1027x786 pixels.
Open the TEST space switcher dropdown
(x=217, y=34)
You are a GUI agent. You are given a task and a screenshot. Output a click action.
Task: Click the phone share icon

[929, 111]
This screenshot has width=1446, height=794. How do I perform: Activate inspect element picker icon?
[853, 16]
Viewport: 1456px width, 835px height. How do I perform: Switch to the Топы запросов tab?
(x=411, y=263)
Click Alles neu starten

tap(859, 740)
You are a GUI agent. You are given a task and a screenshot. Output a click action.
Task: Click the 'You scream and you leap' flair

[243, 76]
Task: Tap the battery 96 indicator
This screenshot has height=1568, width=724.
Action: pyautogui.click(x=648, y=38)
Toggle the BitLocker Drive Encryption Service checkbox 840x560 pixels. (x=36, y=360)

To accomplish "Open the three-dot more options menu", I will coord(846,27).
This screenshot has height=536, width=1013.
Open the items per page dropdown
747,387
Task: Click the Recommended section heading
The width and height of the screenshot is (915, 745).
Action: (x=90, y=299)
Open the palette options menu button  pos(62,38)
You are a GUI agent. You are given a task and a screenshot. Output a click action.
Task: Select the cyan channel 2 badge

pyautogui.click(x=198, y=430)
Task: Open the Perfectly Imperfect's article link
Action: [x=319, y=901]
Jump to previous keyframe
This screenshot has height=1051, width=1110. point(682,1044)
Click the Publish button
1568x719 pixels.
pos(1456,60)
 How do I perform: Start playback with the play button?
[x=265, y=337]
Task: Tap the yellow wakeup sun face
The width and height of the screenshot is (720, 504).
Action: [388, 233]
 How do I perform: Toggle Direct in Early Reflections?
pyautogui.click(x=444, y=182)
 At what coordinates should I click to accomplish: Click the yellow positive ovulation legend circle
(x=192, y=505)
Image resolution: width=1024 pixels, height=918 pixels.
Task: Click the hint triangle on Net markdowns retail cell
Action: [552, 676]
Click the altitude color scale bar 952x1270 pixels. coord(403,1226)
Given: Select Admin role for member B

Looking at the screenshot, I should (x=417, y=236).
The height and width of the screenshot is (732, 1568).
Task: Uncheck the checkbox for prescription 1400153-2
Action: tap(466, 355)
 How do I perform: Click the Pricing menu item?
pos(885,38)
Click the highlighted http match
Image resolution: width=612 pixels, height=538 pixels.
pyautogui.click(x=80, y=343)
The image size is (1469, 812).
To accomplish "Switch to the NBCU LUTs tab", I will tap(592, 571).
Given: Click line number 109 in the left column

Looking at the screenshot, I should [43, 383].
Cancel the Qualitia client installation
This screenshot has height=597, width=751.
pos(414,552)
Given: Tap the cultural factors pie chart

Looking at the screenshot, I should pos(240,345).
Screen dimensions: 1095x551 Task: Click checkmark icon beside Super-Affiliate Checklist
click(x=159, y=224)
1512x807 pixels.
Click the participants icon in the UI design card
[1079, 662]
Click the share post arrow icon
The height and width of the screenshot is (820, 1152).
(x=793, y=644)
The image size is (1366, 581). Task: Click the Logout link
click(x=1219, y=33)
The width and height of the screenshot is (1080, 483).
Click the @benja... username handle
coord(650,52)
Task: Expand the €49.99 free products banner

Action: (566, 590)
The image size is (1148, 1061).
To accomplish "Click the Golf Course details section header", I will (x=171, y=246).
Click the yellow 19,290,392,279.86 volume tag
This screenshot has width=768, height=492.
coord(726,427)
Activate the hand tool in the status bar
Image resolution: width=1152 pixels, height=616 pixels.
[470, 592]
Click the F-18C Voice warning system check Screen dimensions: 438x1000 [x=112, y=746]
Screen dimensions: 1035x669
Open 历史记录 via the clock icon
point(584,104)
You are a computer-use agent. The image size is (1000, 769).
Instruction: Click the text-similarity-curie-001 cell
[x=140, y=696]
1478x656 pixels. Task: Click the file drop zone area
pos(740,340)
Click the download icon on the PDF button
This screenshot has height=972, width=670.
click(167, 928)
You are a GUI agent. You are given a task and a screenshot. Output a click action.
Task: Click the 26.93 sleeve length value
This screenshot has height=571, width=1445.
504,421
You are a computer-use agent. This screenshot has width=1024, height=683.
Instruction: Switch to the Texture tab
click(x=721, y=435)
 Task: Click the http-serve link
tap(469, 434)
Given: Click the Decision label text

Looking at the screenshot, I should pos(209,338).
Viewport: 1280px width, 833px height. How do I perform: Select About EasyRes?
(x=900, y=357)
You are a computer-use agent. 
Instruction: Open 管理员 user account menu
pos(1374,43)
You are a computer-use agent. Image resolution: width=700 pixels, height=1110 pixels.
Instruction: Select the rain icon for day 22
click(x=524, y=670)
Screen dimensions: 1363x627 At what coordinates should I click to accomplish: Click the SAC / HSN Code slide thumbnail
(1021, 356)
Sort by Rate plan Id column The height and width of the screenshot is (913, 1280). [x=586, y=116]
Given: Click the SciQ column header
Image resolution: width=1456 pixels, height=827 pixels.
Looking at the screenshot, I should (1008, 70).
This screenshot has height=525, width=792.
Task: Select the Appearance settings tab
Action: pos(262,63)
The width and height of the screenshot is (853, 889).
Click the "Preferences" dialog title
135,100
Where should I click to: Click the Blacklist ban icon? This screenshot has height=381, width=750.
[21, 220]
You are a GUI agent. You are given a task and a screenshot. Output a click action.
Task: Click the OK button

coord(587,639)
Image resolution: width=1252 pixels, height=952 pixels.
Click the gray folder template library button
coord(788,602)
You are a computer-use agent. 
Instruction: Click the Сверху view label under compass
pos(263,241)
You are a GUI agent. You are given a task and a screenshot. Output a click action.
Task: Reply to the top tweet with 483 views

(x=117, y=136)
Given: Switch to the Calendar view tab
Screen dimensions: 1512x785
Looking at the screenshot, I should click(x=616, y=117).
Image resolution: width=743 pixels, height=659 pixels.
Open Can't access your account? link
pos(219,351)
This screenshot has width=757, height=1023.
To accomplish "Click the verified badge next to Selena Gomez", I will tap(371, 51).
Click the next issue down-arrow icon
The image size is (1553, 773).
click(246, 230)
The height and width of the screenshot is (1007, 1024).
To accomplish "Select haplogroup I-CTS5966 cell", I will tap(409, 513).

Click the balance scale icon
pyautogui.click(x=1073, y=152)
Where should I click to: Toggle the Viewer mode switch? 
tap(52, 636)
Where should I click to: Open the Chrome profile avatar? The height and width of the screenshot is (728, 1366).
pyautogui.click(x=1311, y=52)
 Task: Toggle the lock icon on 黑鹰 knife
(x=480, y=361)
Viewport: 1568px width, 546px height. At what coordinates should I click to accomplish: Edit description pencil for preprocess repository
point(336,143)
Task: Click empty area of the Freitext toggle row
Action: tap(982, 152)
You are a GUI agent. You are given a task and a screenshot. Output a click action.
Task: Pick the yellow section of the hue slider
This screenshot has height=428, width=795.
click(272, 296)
*****
* **Directions**: Please return all lines from the records that hold the word "options".

* **Answer box**:
To accomplish "Open the three-dot more options menu", I will coord(846,27).
Open the palette options menu button  pos(62,38)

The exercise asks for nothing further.